Se dopo esserti posto queste domande, ti senti pronto a pubblicare, bene. Affrontiamo gli aspetti tecnici. 

Aspetti tecnici

Le vendite passano attraverso internet e, in alcuni casi, possono prevedere il coinvolgimento dei punti vendita tradizionali, come per esempio le librerie, che raccolgono gli ordini e successivamente consegnano la copia ordinata al cliente/lettore. Tu Caro Scrittore, puoi anche acquistare delle copie e distribuirle attraverso i tuoi canali: sito, social, conoscenze. Oggi la stampa digitale permette la produzione di un libro on demand. 

In buona sostanza l’autopubblicazione ha un costo. La promozione rientra nella spesa e bisogna non solo che tu capisca le dinamiche del mercato editoriale e in particolare di quello degli ebook, devi saper gestire la promozione sul web. Chi decide di pubblicare in self-publishing deve quindi rimboccarsi le maniche e prepararsi a un lavoro faticoso. Perché Caro Scrittore, non puoi limitarti a svolgere il lavoro creativo, sei chiamato ad occuparti di ogni aspetto. 

Il lato positivo

In realtà sono molteplici gli aspetti positivi del self-publishing. Per esempio il controllo che hai sul tuo prodotto. Sei tu a decidere quando pubblicare, ciò significa che non dovrai attendere i tempi biblici dell’editoria tradizionale. 

Sei tu a scegliere l’immagine perfetta per la copertina, quella che a tuo avviso meglio caratterizza la storia che hai scritto. Non devi rendere conto a nessuno e nemmeno negoziare le alternative proposte dall’editore. Non ti verrà l’acidità di stomaco se qualcuno prenderà decisioni che non condividi. Se per esempio vuoi inserire nel romanzo delle immagini o usare per i titoli dei font particolari, puoi farlo in tutta serenità. L’opera appartiene a te. E anche il guadagno è tuo.

Sei tu ad avere l’ultima parola sulla correzione, l’editor lavorerà per te e insieme concorderete ogni aspetto della revisione. 

E sei tu a occuparti della promozione. Questo aspetto, sebbene da un lato possa essere ritenuto uno svantaggio, dall’altro ti darà molte soddisfazioni. Potrai, infatti, decidere in tutta autonomia come impostare la campagna marketing del tuo libro.

Esistono molti siti che ti permettono di pubblicare in autonomia.
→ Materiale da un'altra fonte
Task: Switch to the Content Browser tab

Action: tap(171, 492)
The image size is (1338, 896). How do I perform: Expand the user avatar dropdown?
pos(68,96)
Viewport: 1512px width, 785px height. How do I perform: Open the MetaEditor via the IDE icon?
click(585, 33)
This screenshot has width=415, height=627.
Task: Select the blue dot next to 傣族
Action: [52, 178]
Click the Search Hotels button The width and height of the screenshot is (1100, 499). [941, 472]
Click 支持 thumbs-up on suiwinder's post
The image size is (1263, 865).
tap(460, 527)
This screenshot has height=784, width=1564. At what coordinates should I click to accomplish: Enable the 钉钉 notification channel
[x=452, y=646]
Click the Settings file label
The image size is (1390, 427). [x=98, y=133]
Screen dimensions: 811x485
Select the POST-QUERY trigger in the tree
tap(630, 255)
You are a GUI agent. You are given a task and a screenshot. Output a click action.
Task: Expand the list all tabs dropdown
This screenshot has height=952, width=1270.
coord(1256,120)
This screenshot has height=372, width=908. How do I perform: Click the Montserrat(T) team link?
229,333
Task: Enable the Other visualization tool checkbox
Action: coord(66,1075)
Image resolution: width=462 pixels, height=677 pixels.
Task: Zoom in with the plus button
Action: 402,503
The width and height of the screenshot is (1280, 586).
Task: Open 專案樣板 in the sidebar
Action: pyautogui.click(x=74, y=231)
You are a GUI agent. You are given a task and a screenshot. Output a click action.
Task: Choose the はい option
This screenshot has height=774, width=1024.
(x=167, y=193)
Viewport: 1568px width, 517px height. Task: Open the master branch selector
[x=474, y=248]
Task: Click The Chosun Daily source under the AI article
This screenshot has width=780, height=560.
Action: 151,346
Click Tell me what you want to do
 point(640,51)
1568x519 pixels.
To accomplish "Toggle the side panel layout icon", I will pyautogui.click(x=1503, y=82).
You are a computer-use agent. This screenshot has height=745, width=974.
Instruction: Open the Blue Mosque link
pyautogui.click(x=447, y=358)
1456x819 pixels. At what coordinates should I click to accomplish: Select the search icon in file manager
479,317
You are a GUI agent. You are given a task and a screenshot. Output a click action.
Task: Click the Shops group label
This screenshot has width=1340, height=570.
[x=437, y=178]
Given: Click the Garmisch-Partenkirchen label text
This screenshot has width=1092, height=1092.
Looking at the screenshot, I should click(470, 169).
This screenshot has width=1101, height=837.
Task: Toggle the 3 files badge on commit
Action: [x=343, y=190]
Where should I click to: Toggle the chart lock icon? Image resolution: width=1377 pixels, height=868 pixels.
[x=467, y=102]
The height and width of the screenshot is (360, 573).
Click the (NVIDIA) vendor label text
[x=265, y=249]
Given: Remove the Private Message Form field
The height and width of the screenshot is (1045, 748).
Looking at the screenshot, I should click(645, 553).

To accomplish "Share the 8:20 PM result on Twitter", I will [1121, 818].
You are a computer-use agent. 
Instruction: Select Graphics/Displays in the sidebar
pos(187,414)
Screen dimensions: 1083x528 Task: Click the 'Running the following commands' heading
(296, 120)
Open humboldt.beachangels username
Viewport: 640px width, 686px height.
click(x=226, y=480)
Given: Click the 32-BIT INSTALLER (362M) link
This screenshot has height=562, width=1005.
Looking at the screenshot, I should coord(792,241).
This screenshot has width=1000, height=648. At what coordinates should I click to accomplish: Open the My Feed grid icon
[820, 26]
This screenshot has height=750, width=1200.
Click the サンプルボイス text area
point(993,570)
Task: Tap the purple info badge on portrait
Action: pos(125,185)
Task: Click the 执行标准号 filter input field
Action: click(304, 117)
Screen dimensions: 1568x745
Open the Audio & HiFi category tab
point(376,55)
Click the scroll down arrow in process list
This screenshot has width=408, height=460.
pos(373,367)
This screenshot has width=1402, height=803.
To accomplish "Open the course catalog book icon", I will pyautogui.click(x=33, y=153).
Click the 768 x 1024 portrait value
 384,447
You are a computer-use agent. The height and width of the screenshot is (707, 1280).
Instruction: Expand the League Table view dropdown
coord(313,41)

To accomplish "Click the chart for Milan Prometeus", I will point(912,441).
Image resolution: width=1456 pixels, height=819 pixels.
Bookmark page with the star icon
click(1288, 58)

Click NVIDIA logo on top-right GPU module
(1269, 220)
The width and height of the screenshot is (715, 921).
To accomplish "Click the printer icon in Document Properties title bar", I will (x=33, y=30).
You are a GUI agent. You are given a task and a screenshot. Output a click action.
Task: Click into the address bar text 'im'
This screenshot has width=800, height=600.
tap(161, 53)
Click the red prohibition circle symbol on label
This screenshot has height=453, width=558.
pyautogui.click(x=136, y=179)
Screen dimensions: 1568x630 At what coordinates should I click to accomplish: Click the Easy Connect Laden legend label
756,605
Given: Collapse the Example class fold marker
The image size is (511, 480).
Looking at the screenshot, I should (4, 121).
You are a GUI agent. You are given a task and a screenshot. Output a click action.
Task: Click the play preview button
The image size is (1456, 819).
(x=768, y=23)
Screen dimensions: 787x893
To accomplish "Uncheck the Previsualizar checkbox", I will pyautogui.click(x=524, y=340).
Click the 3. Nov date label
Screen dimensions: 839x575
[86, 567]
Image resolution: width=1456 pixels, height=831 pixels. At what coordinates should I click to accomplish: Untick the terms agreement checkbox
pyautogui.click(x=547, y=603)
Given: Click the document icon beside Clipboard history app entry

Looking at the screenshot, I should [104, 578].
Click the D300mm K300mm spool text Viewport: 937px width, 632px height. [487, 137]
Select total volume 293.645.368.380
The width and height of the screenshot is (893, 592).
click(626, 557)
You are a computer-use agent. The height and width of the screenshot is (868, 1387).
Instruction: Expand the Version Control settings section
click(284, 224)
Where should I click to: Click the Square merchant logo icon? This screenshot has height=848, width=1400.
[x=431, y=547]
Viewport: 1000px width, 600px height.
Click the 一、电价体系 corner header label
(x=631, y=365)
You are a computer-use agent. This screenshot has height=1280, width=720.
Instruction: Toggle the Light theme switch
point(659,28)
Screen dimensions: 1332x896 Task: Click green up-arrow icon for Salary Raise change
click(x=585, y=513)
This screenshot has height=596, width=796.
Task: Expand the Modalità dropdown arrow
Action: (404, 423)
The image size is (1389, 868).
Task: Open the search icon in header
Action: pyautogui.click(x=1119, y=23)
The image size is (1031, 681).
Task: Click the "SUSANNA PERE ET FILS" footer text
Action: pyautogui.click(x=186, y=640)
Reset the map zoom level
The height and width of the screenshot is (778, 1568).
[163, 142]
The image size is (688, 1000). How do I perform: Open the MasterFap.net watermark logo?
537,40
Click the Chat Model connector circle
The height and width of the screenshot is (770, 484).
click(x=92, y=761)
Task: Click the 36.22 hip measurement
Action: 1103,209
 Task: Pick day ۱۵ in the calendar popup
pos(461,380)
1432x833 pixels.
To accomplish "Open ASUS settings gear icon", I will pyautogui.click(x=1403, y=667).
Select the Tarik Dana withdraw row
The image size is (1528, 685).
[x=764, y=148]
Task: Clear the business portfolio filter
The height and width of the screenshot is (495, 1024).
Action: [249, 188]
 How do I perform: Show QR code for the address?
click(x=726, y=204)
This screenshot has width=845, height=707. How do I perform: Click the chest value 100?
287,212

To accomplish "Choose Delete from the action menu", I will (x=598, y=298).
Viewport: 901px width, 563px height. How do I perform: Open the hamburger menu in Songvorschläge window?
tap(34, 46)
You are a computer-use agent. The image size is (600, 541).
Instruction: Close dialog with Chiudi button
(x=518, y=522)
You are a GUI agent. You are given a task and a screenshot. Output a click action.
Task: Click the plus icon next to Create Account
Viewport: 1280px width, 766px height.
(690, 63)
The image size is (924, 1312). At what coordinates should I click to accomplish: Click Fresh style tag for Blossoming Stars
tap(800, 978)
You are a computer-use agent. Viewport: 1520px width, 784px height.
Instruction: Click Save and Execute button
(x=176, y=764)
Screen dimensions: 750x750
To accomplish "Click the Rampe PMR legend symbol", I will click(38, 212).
Su Kindle Direct Publishing, per esempio, la pubblicazione richiede meno di cinque minuti e il tuo libro viene inserito nei Kindle Store di tutto il mondo entro 24-48 ore. Ma la lista delle piattaforme è oggetto del prossimo articolo.

Per concludere, se vuoi metterti in gioco fallo, ma non sottovalutare nessuno degli aspetti che ti ho citato. E per evitare il rischio del dilettantismo, investi sulla tua opera, su te stesso soprattutto, ma solo se ci credi veramente. 

Buona fortuna!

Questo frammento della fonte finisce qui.